Joslin stepped to the cot, reached under it, came up with a sawed-off billiard cue. He swung the leaded end, casually. “If you’re fixing to strong-arm me around, somebody’s going to get hurt, gumshoe.”

Koski went toward him, stiff-legged; stood with feet planted wide apart, fists on hips. He looked at the books on the table. “The word goes around you’re tough stuff. Don’t tell me you’re a brow, too.” He picked up three volumes: Theory of the Leisure Class, by Veblen; Collected Poems, by Masefield; Autobiography of Lincoln Steffens.

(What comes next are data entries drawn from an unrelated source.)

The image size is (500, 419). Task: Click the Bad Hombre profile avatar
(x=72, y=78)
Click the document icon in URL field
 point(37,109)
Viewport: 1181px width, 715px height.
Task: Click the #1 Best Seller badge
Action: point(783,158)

Koski fingered the flyleaf of the autobiography. Merrill S. Ovett was written in a broad staccato hand. Portland, June, 1934. “Where’d you get this, Joslin?”

“What’s it to you? I borrowed it. You can’t frame me on that.”

“I’m not in the picture business, hard guy. When’d you get it from Ovett?”

“I don’t recall. Long time ago. Three, four years.”

“How long’s it been since you’ve seen him?”

“Any time you blues want dope from me, get yourselves a subpoena. I’ll talk to the District Attorney, maybe. Not to a lot of finks.”

Koski put the books down. “You’ll talk to me. Here. Or at headquarters. Suit yourself. But don’t get snotty with me because some pratt from a private agency has shoved you around.”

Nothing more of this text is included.